◆ **PROBLEM DETAILS**: All lines of the entries with "Facts" in them must be listed.

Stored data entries
+--

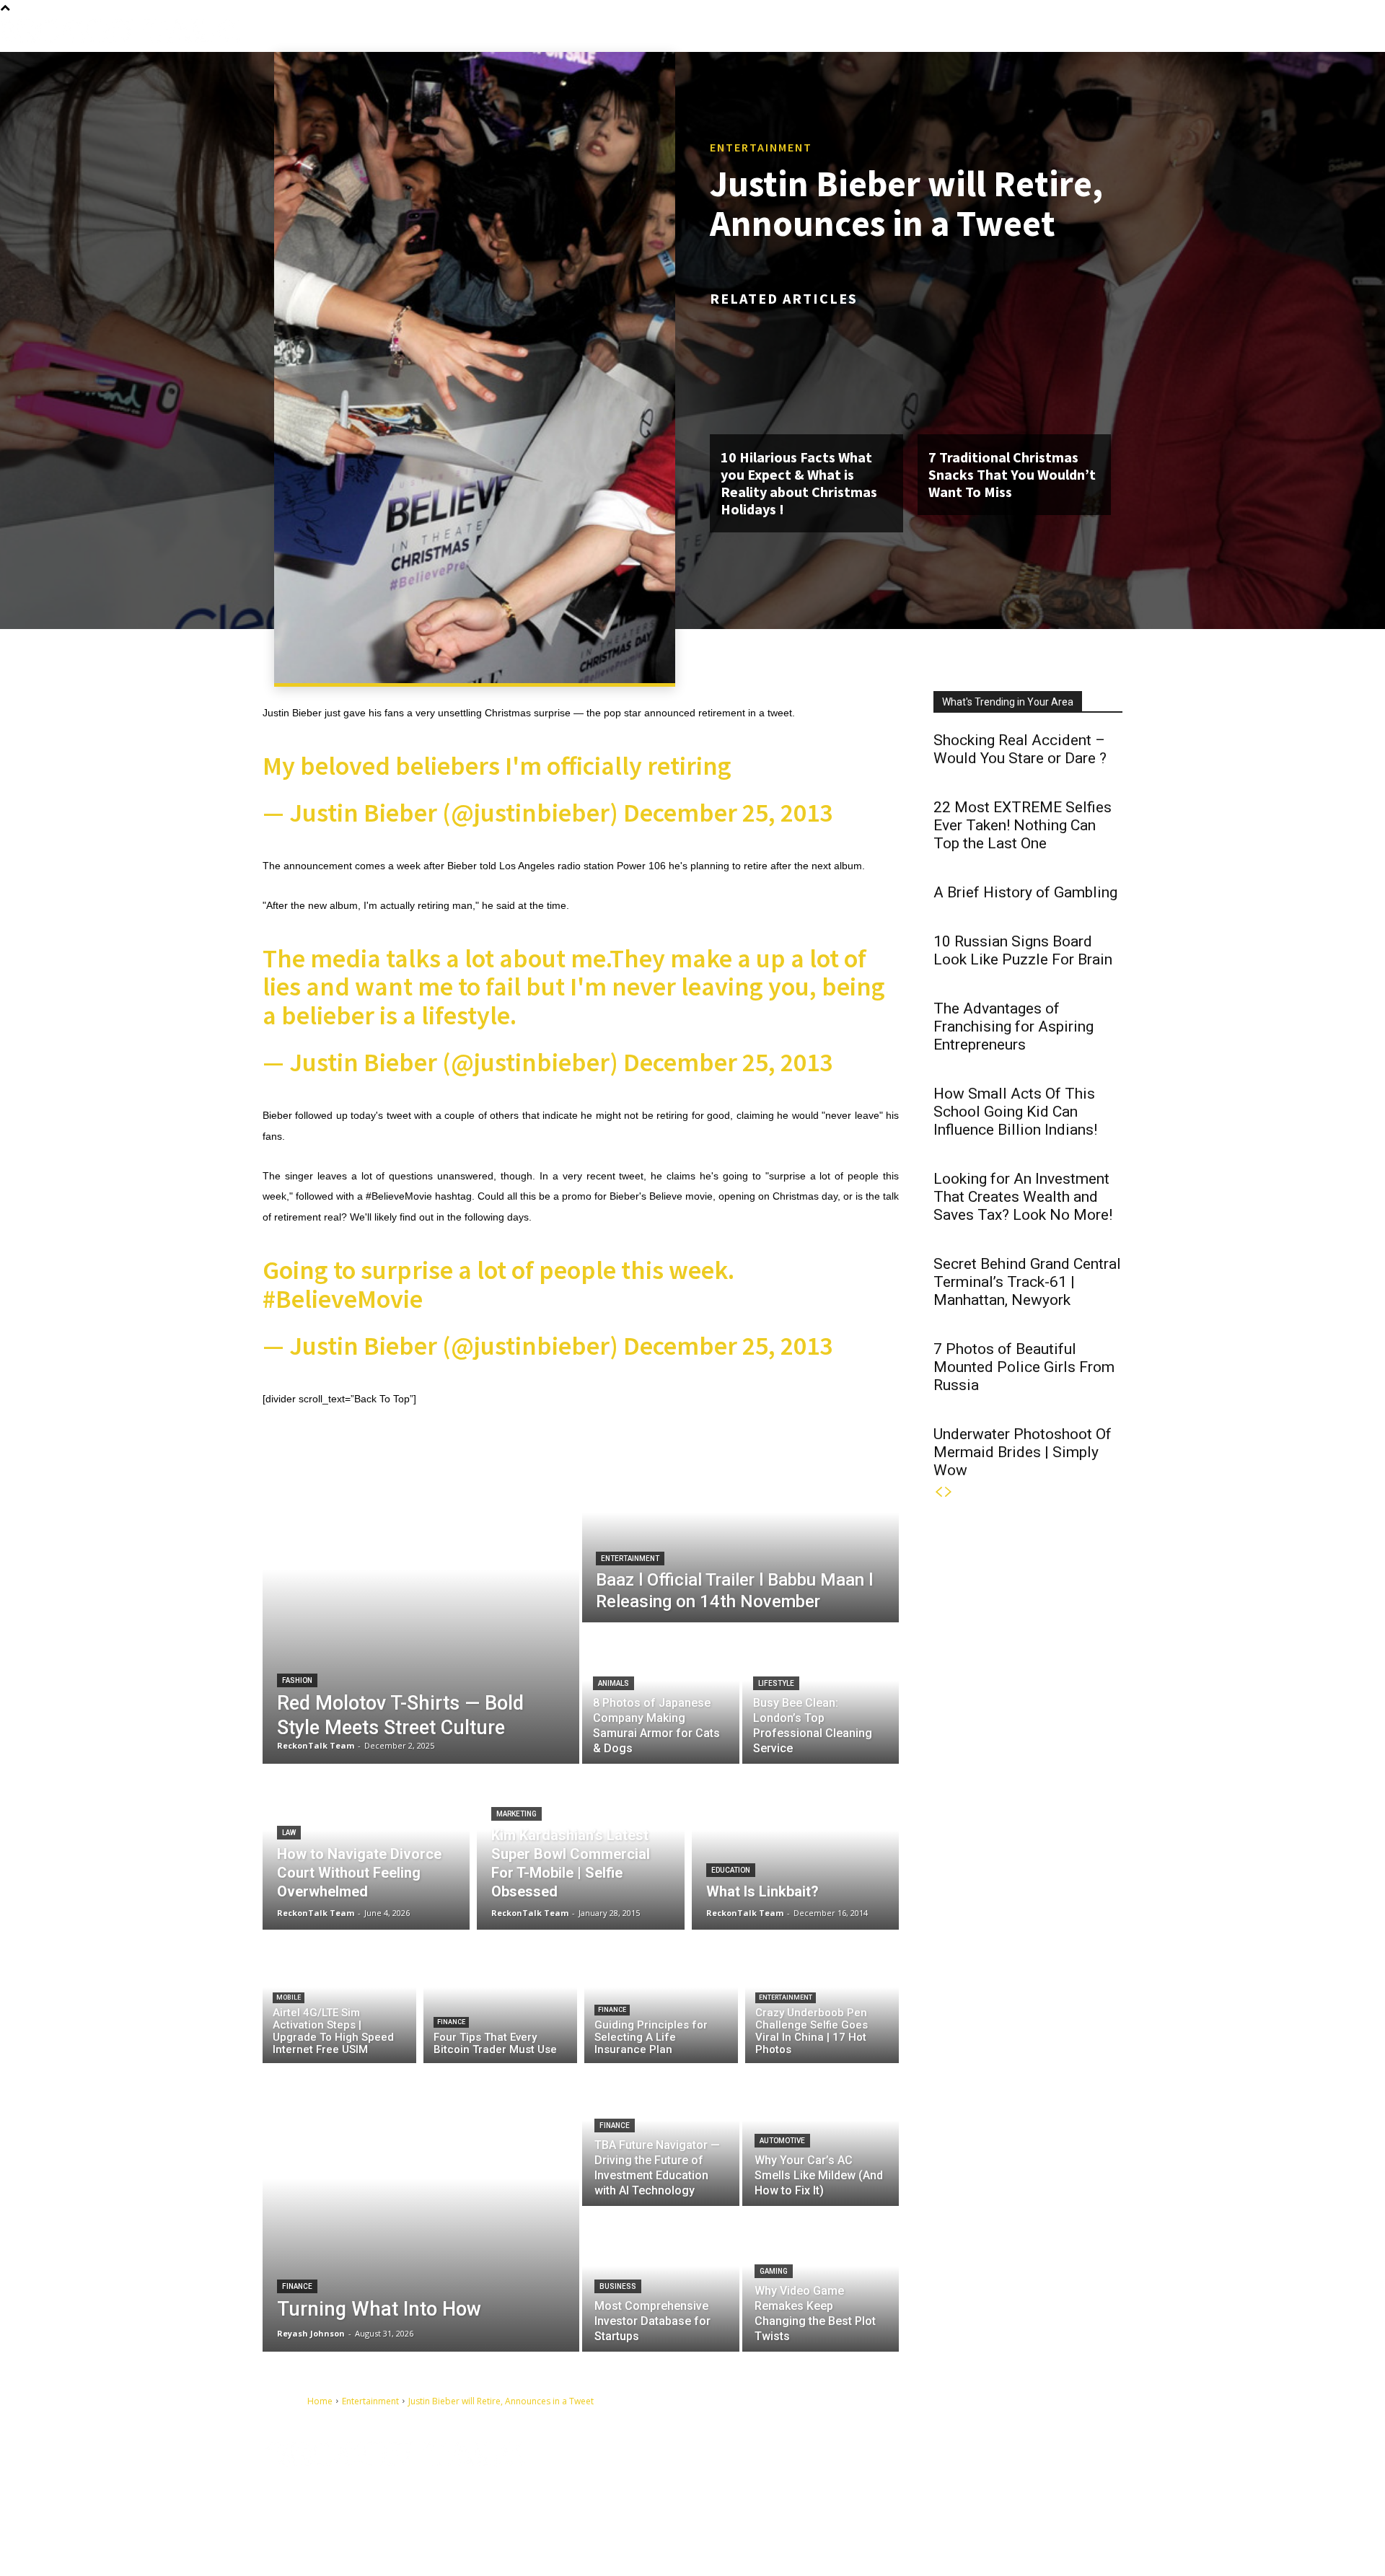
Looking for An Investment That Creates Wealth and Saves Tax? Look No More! (1022, 1196)
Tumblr (993, 2473)
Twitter (1061, 2473)
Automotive (782, 2141)
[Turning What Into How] (421, 2207)
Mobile (288, 1997)
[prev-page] (938, 1492)
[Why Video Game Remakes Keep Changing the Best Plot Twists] (821, 2280)
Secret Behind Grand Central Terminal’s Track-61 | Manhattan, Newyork (1027, 1282)
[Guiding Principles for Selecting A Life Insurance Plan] (661, 2000)
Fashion (297, 1680)
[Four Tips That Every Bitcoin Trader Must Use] (500, 2000)
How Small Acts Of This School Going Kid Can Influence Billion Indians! (1015, 1111)
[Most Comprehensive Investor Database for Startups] (660, 2280)
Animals (613, 1683)
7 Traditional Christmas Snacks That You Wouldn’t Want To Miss (1012, 474)
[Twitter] (1032, 2475)
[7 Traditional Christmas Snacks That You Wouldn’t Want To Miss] (1014, 376)
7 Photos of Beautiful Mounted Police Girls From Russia (1023, 1367)
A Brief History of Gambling (1025, 892)
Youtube (916, 2496)
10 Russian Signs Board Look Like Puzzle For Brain (1022, 950)
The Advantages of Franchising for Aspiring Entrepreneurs (1013, 1026)
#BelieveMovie (343, 1299)
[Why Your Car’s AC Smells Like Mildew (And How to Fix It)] (821, 2134)
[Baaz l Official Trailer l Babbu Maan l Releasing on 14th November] (740, 1530)
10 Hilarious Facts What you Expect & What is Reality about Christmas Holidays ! (799, 483)
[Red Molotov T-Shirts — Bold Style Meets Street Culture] (421, 1601)
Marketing (516, 1814)
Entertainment (761, 147)
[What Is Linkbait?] (795, 1847)
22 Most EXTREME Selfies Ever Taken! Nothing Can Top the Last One (1022, 825)
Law (289, 1833)
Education (730, 1870)
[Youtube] (884, 2497)
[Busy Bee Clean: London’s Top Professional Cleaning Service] (821, 1694)
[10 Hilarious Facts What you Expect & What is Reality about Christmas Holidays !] (806, 376)
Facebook (919, 2473)
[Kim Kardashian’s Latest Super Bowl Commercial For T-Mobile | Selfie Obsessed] (580, 1847)
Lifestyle (776, 1683)
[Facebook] (884, 2475)
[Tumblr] (965, 2475)
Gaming (774, 2271)
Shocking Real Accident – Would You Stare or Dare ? (1020, 749)
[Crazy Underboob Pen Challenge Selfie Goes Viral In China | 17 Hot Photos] (822, 2000)
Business (617, 2286)
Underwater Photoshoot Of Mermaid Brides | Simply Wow (1022, 1452)
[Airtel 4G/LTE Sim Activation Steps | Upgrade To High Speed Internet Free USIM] (339, 2000)
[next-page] (949, 1492)
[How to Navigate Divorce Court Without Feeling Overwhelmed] (366, 1847)
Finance (451, 2022)
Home (320, 2401)
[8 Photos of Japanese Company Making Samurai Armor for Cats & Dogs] (660, 1694)
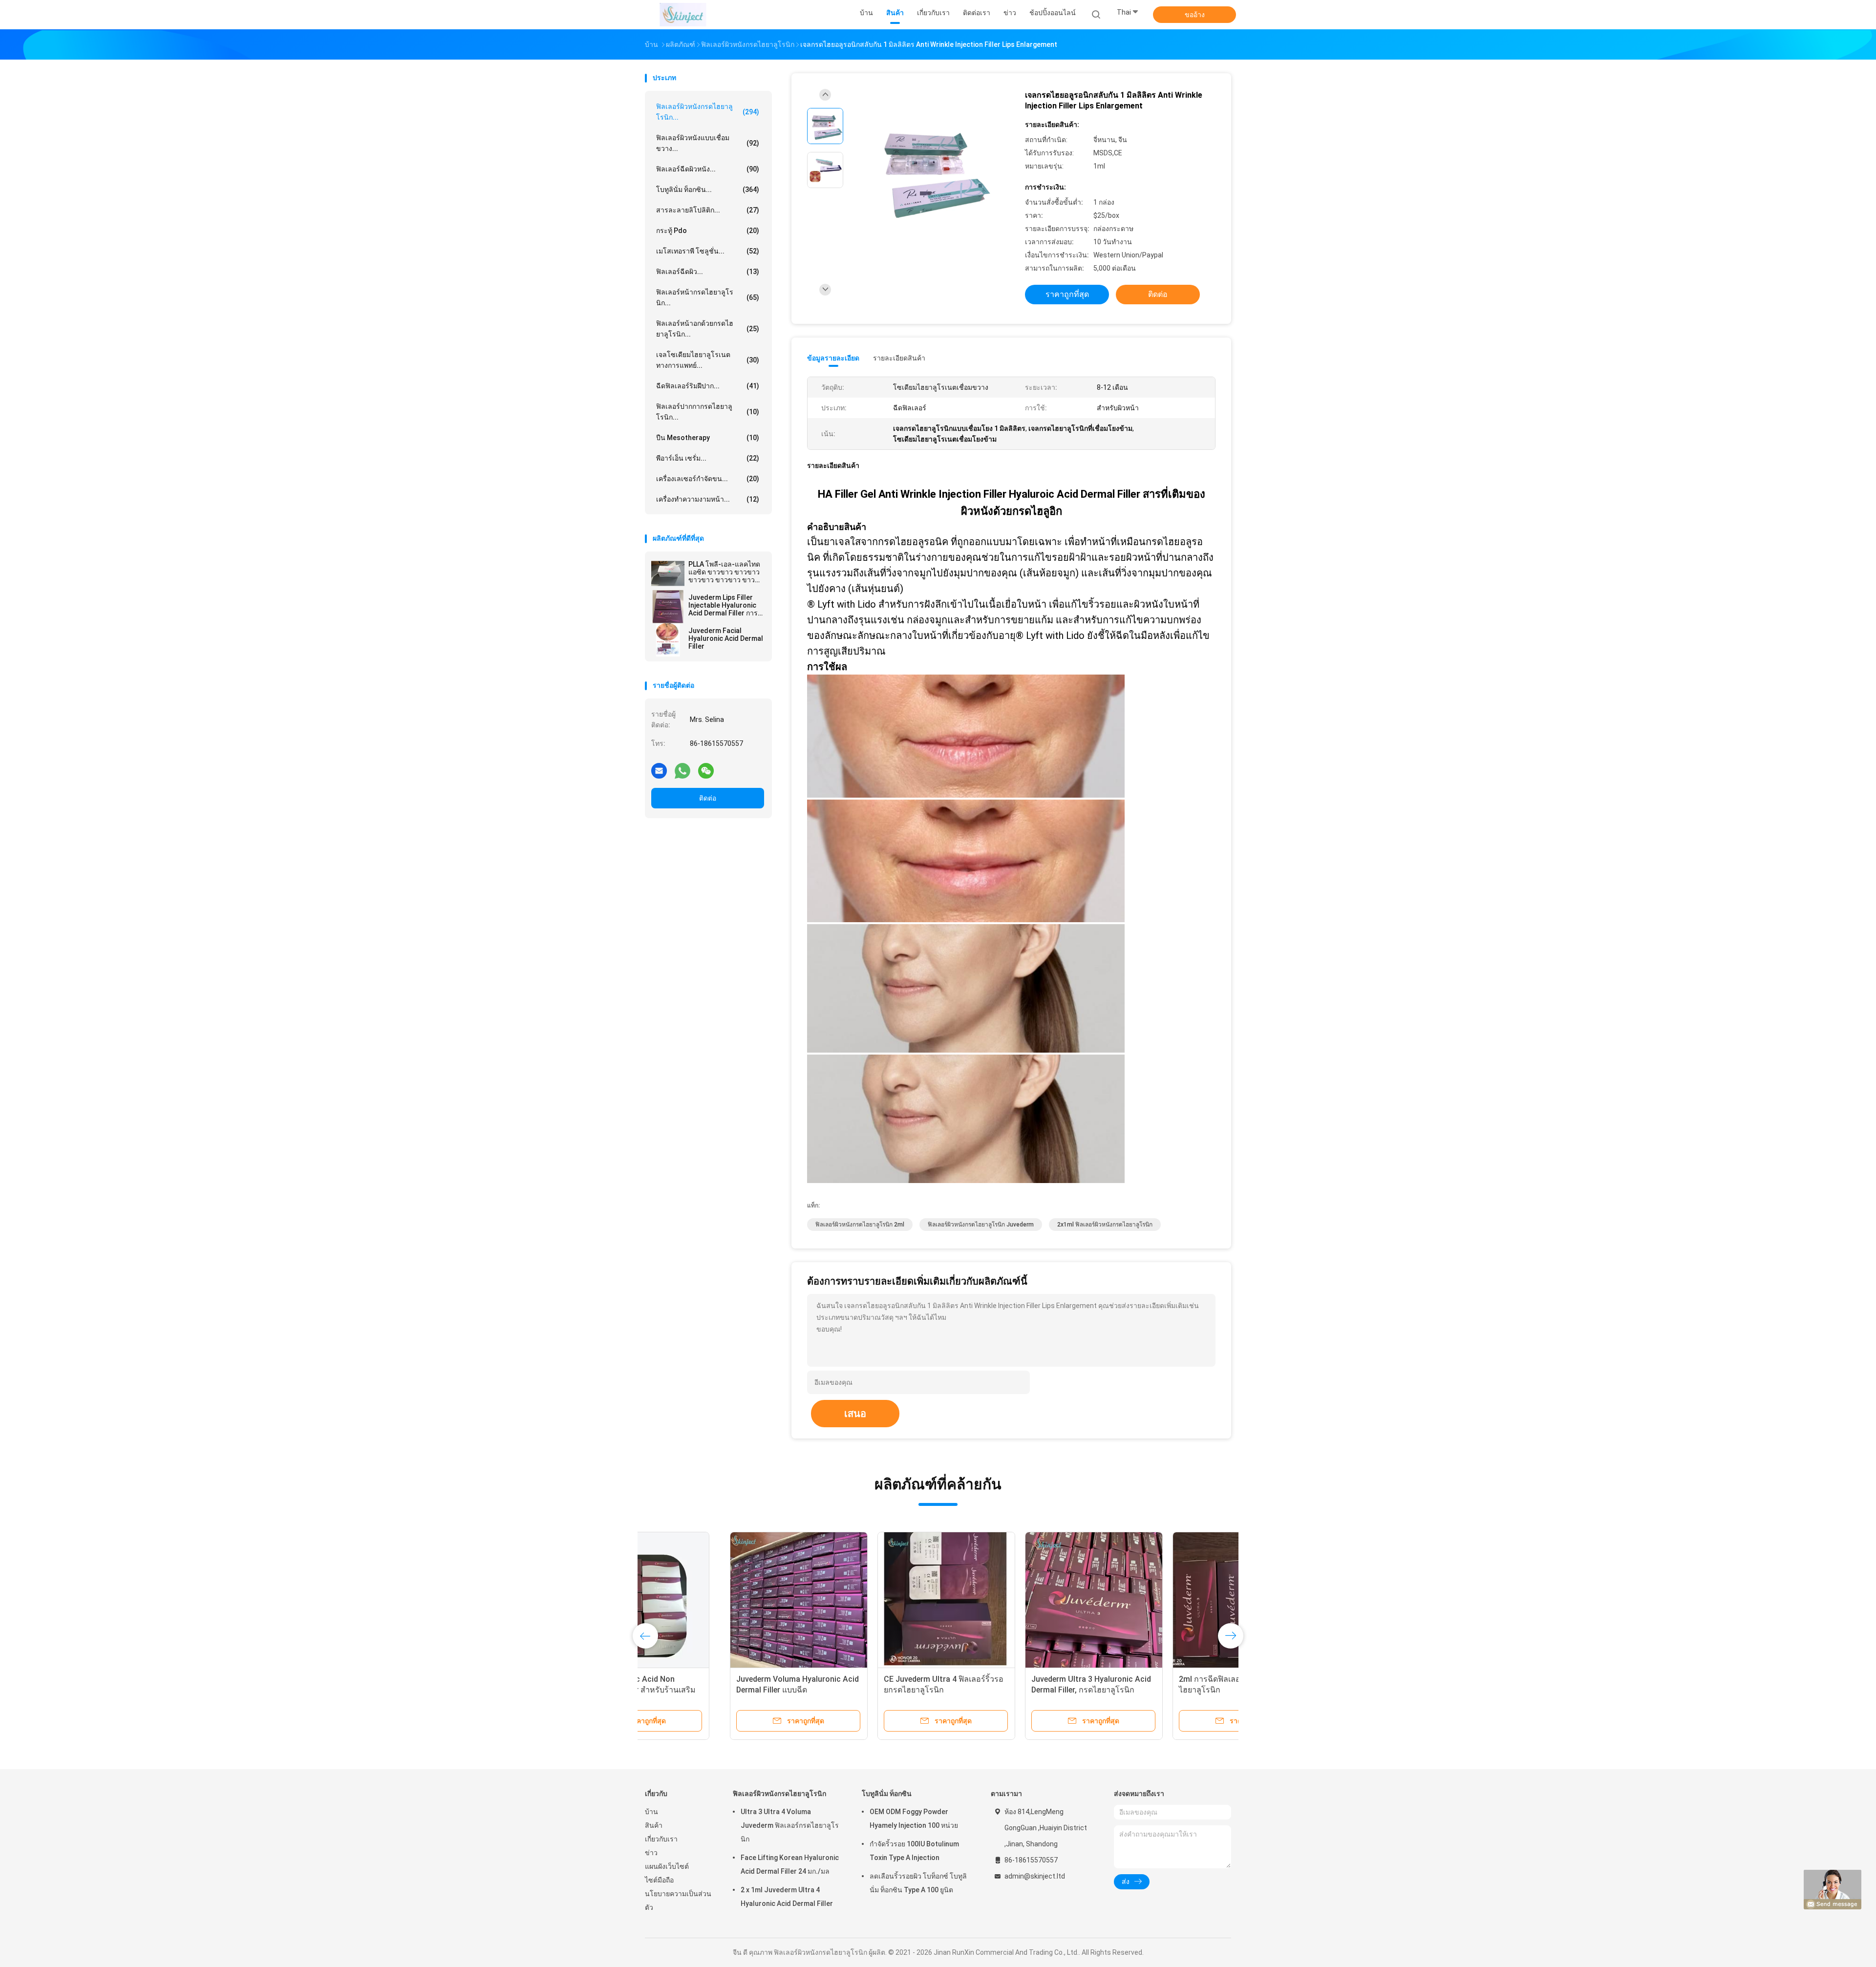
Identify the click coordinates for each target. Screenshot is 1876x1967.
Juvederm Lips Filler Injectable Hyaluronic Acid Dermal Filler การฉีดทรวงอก (723, 605)
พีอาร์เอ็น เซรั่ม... (707, 458)
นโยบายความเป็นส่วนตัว (678, 1900)
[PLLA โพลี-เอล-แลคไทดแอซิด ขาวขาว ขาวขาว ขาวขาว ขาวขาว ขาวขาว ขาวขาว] (667, 573)
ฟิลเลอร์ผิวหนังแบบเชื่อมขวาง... (707, 143)
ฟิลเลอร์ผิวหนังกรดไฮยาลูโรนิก (779, 1794)
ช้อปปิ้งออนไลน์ (1052, 13)
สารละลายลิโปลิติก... (707, 210)
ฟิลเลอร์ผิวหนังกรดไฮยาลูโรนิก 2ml (859, 1224)
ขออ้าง (1195, 15)
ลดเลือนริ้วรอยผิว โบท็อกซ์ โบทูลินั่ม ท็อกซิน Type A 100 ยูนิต (918, 1883)
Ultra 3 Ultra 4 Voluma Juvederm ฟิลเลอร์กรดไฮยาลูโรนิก (790, 1825)
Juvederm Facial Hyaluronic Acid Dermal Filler (725, 638)
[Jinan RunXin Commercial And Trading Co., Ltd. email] (659, 770)
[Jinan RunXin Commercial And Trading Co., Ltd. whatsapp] (682, 770)
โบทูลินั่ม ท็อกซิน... (707, 189)
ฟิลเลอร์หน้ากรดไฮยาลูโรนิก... (707, 297)
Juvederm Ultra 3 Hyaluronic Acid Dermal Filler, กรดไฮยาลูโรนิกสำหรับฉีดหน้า (1006, 1689)
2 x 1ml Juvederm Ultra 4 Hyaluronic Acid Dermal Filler (787, 1896)
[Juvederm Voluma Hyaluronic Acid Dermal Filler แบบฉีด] (713, 1600)
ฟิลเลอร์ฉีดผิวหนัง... (707, 169)
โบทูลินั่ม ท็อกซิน (887, 1794)
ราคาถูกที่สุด (1067, 294)
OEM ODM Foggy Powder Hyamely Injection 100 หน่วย (914, 1818)
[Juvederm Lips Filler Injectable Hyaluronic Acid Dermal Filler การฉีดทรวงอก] (667, 606)
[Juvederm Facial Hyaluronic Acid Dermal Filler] (667, 639)
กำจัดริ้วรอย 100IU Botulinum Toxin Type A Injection (914, 1850)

+--

◆ **EXERCISE OUTPUT**:
10 Hilarious Facts What you Expect & What is Reality about Christmas Holidays ! (799, 483)
[10 Hilarious Facts What you Expect & What is Reality about Christmas Holidays !] (806, 376)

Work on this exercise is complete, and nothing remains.